═══ Excerpted data

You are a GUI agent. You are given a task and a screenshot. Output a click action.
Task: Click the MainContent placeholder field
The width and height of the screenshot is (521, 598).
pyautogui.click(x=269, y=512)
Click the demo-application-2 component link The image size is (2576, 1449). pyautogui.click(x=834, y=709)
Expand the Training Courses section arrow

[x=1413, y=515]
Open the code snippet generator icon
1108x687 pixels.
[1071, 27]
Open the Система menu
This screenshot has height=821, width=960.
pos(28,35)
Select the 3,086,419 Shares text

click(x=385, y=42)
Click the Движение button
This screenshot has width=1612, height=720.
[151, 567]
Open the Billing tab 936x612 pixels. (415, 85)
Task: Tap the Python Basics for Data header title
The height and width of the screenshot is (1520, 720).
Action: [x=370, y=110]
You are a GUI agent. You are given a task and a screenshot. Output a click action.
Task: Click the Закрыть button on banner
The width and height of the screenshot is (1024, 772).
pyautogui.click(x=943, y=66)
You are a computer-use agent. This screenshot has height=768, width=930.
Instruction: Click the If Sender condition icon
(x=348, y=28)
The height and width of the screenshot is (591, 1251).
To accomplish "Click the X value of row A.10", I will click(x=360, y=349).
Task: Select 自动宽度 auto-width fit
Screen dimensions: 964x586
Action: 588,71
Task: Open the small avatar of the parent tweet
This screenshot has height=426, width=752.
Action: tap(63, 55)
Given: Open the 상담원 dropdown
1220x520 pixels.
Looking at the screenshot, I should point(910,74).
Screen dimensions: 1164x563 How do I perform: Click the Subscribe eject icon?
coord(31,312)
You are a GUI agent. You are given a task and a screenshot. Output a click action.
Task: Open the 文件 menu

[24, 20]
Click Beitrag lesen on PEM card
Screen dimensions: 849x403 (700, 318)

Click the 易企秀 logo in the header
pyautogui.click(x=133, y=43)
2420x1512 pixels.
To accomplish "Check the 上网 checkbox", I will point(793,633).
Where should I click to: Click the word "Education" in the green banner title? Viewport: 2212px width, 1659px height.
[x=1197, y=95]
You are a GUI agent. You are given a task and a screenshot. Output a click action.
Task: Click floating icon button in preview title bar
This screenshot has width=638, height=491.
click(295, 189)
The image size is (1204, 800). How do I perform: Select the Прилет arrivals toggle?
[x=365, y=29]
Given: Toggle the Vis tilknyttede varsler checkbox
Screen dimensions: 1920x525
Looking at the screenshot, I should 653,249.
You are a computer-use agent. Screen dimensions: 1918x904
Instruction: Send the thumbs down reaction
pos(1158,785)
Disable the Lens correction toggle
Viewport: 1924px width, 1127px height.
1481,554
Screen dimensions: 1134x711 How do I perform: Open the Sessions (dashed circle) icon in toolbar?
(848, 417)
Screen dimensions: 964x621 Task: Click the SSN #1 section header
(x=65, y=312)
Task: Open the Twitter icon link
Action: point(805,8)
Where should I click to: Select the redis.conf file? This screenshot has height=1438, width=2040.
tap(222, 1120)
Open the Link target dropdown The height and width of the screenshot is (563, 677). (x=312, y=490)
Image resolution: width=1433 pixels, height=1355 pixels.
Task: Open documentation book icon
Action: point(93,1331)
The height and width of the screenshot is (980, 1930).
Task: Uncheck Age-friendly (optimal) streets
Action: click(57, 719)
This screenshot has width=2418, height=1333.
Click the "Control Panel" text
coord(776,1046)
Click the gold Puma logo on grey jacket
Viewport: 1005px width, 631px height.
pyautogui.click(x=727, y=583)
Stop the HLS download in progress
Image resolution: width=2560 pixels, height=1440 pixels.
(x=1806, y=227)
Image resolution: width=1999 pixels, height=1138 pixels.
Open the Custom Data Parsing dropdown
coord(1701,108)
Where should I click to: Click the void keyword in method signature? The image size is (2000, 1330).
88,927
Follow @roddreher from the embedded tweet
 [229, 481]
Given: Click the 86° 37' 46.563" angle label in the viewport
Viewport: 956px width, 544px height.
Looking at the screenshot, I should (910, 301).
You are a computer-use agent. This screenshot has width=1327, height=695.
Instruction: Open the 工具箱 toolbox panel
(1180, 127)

══════

What you need to do: Reproduce all of the records above word for word, keeping every line as it appears.

Written solution:
You are a GUI agent. You are given a task and a screenshot. Output a click action.
Task: Click the MainContent placeholder field
The width and height of the screenshot is (521, 598).
pyautogui.click(x=269, y=512)
Click the demo-application-2 component link The image size is (2576, 1449). pyautogui.click(x=834, y=709)
Expand the Training Courses section arrow

[x=1413, y=515]
Open the code snippet generator icon
1108x687 pixels.
[1071, 27]
Open the Система menu
This screenshot has height=821, width=960.
pos(28,35)
Select the 3,086,419 Shares text

click(x=385, y=42)
Click the Движение button
This screenshot has width=1612, height=720.
[151, 567]
Open the Billing tab 936x612 pixels. (415, 85)
Task: Tap the Python Basics for Data header title
The height and width of the screenshot is (1520, 720).
Action: [x=370, y=110]
You are a GUI agent. You are given a task and a screenshot. Output a click action.
Task: Click the Закрыть button on banner
The width and height of the screenshot is (1024, 772).
pyautogui.click(x=943, y=66)
You are a computer-use agent. This screenshot has height=768, width=930.
Instruction: Click the If Sender condition icon
(x=348, y=28)
The height and width of the screenshot is (591, 1251).
To accomplish "Click the X value of row A.10", I will click(x=360, y=349).
Task: Select 自动宽度 auto-width fit
Screen dimensions: 964x586
Action: 588,71
Task: Open the small avatar of the parent tweet
This screenshot has height=426, width=752.
Action: tap(63, 55)
Given: Open the 상담원 dropdown
1220x520 pixels.
Looking at the screenshot, I should point(910,74).
Screen dimensions: 1164x563 How do I perform: Click the Subscribe eject icon?
coord(31,312)
You are a GUI agent. You are given a task and a screenshot. Output a click action.
Task: Open the 文件 menu

[24, 20]
Click Beitrag lesen on PEM card
Screen dimensions: 849x403 (700, 318)

Click the 易企秀 logo in the header
pyautogui.click(x=133, y=43)
2420x1512 pixels.
To accomplish "Check the 上网 checkbox", I will point(793,633).
Where should I click to: Click the word "Education" in the green banner title? Viewport: 2212px width, 1659px height.
[x=1197, y=95]
You are a GUI agent. You are given a task and a screenshot. Output a click action.
Task: Click floating icon button in preview title bar
This screenshot has width=638, height=491.
click(295, 189)
The image size is (1204, 800). How do I perform: Select the Прилет arrivals toggle?
[x=365, y=29]
Given: Toggle the Vis tilknyttede varsler checkbox
Screen dimensions: 1920x525
Looking at the screenshot, I should 653,249.
You are a computer-use agent. Screen dimensions: 1918x904
Instruction: Send the thumbs down reaction
pos(1158,785)
Disable the Lens correction toggle
Viewport: 1924px width, 1127px height.
1481,554
Screen dimensions: 1134x711 How do I perform: Open the Sessions (dashed circle) icon in toolbar?
(848, 417)
Screen dimensions: 964x621 Task: Click the SSN #1 section header
(x=65, y=312)
Task: Open the Twitter icon link
Action: point(805,8)
Where should I click to: Select the redis.conf file? This screenshot has height=1438, width=2040.
tap(222, 1120)
Open the Link target dropdown The height and width of the screenshot is (563, 677). (x=312, y=490)
Image resolution: width=1433 pixels, height=1355 pixels.
Task: Open documentation book icon
Action: point(93,1331)
The height and width of the screenshot is (980, 1930).
Task: Uncheck Age-friendly (optimal) streets
Action: click(57, 719)
This screenshot has width=2418, height=1333.
Click the "Control Panel" text
coord(776,1046)
Click the gold Puma logo on grey jacket
Viewport: 1005px width, 631px height.
pyautogui.click(x=727, y=583)
Stop the HLS download in progress
Image resolution: width=2560 pixels, height=1440 pixels.
(x=1806, y=227)
Image resolution: width=1999 pixels, height=1138 pixels.
Open the Custom Data Parsing dropdown
coord(1701,108)
Where should I click to: Click the void keyword in method signature? The image size is (2000, 1330).
88,927
Follow @roddreher from the embedded tweet
 [229, 481]
Given: Click the 86° 37' 46.563" angle label in the viewport
Viewport: 956px width, 544px height.
Looking at the screenshot, I should (910, 301).
You are a computer-use agent. This screenshot has width=1327, height=695.
Instruction: Open the 工具箱 toolbox panel
(1180, 127)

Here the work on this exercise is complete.